» **Data extract**
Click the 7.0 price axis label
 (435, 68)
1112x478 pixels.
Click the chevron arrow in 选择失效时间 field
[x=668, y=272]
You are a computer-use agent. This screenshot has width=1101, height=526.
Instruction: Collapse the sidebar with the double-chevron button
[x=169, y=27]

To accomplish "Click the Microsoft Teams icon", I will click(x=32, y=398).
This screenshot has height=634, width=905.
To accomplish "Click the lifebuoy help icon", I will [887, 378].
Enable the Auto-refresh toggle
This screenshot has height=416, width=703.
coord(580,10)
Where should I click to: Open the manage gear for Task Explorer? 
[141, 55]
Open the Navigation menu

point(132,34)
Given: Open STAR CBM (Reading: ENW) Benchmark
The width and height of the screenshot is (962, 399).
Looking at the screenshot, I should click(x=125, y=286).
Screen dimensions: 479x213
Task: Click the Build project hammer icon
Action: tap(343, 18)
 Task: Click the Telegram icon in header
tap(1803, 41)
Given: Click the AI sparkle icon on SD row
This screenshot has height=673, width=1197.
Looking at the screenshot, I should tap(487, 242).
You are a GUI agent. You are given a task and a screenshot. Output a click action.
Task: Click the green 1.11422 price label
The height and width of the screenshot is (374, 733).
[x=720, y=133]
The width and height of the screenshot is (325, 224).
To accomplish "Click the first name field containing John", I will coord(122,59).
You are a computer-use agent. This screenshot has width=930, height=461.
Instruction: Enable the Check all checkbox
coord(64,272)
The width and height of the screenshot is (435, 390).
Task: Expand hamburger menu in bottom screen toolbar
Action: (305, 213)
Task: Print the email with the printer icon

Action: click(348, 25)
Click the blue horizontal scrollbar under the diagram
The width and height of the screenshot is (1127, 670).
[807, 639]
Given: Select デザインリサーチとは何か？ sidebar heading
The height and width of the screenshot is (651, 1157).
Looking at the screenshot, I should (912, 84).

» **Task to carry out**
Gather every line in the rows above that contains the string "chevron", treating uppercase and lowercase letters as different.

» **Task result**
Click the chevron arrow in 选择失效时间 field
Instruction: Collapse the sidebar with the double-chevron button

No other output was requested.